Глобализация - сущность и явление
Идея, овладев массами, превращается в материальную силу. На пустом месте идеи не рождаются. Они всегда являются отражением объективных процессов. Август девяносто первого года не является исключением.
Советский Союз волей обстоятельств оказался вынужден организовывать свою жизнь как «осажденная крепость». Этот принцип, умноженный на революционный энтузиазм, дал колоссальный эффект, но и минусы его очевидны. Уже на XVIII Конференции ВКПб (февраль 1941 года) прозвучали предложения о необходимости отказа от мобилизационной экономики. Но последующие события не позволили этого сделать. И, если СССР постоянно догонял США по основным показателям в экономике, и, прежде всего, по темпам роста производительности труда, то в шестидесятые годы наметилась тенденция отставания. КПСС искала и нашла социалистический вариант увеличения эффективности экономики. На 1970 год был намечен Пленум ЦК КПСС с вопросом о перестройке народного хозяйства. Но объективные обстоятельства (угроза возникновения Третьей мировой войны, как тогда представлялось руководителям страны) опять не позволили провести реформы.
В общественном сознании нарастало недовольство: «уравниловка», «выводиловка», «иждивенчество» и т.п. раздражали людей, особенно тех, кто хотел и мог проявить инициативу. Естественно, что объектом недовольства стала руководящая сила страны - КПСС.
Во второй половине восьмидесятых годов лидеры «демократического» движения предложили советским гражданам две основные идеи - необходимо в кратчайшие сроки резко повысить эффективность экономики и расширить права человека. На уровне эмоций эти идеи представляются бесспорными. Необходимо только найти механизм их реализации. И такой механизм был предложен: рынок заставит экономику быть эффективной, а широкая демократия (многопартийность, парламентаризм и т.п.) обеспечит соблюдение прав человека. Мы помним лозунги тех дней: «Нельзя быть чуть-чуть беременным» - если вводить рынок, то товаром должно стать все, в том числе и рабочая сила; «Пропасть нельзя перепрыгнуть в два прыжка» - необходимо разрушить плановую экономику; «Собственность это свобода» - чем больше ты имеешь, тем ты свободнее, советский человек не мог быть свободным, так как не имел собственности, он раб, он «совок»; «Хозяин это порядок», «Нам нужен стратегический собственник».
Прошедшие годы «демократических» экспериментов позволяют сделать определенные выводы и обобщения, тем более, что у нас есть своеобразная «машина времени» - опыт государств, прежде всего США, которые уже более тридцати лет идут по пути абсолютизации и глобализации рынка и рыночных отношений.
Отсутствие ограничений вместо государственного контроля, либерализация торговли и движения капиталов, приватизация государственных предприятий - вот составляющие стратегического оружия из арсенала правительств, уверовавших в рынок, и международных экономических организаций, находящихся под их влиянием: Всемирного банка,
Международного валютного фонда (МВФ) и Всемирной торговой организации (ВТО). С этим оружием они вступили в войну за освобождение капитала, продолжающуюся и поныне. Предполагается, что закону спроса и предложения подчиняются как все отрасли человеческой деятельности, так и сами людские ресурсы.

- Выдержка из данных -
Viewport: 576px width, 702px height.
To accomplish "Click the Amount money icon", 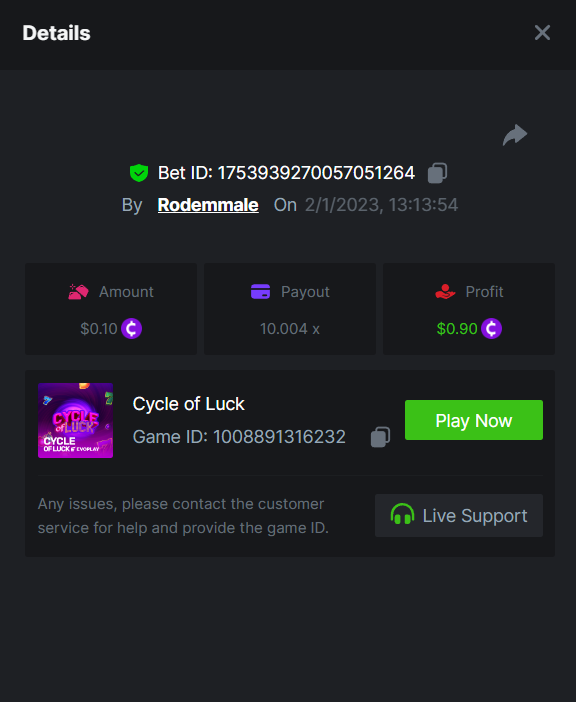I will 78,291.
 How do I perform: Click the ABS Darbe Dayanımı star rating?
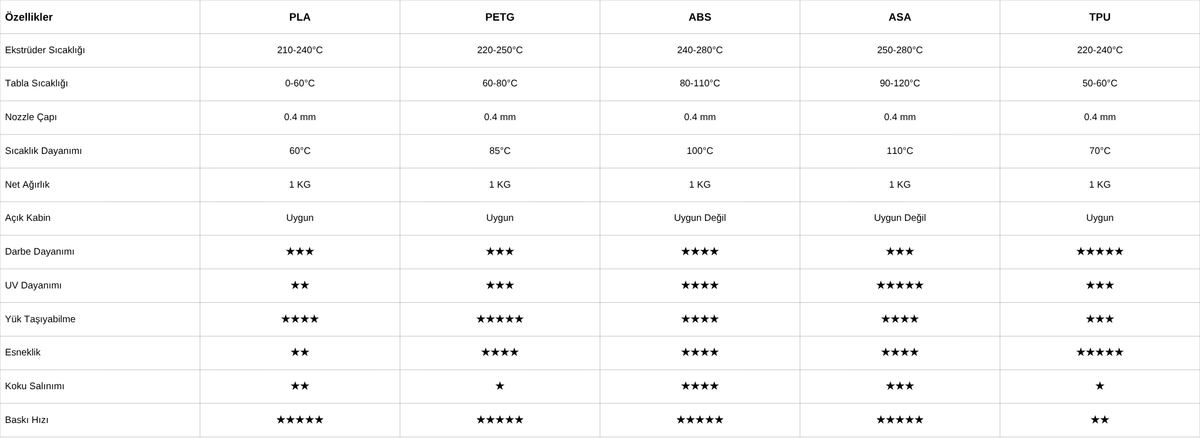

- Условие задания -
Повторите дословно фрагмент текста о глобализации, который начинается со слов «Советский Союз волей» и заканчивается словами «позволили провести реформы.». Этот материал взят из другого источника.

- Письменный ответ -
Советский Союз волей обстоятельств оказался вынужден организовывать свою жизнь как «осажденная крепость». Этот принцип, умноженный на революционный энтузиазм, дал колоссальный эффект, но и минусы его очевидны. Уже на XVIII Конференции ВКПб (февраль 1941 года) прозвучали предложения о необходимости отказа от мобилизационной экономики. Но последующие события не позволили этого сделать. И, если СССР постоянно догонял США по основным показателям в экономике, и, прежде всего, по темпам роста производительности труда, то в шестидесятые годы наметилась тенденция отставания. КПСС искала и нашла социалистический вариант увеличения эффективности экономики. На 1970 год был намечен Пленум ЦК КПСС с вопросом о перестройке народного хозяйства. Но объективные обстоятельства (угроза возникновения Третьей мировой войны, как тогда представлялось руководителям страны) опять не позволили провести реформы.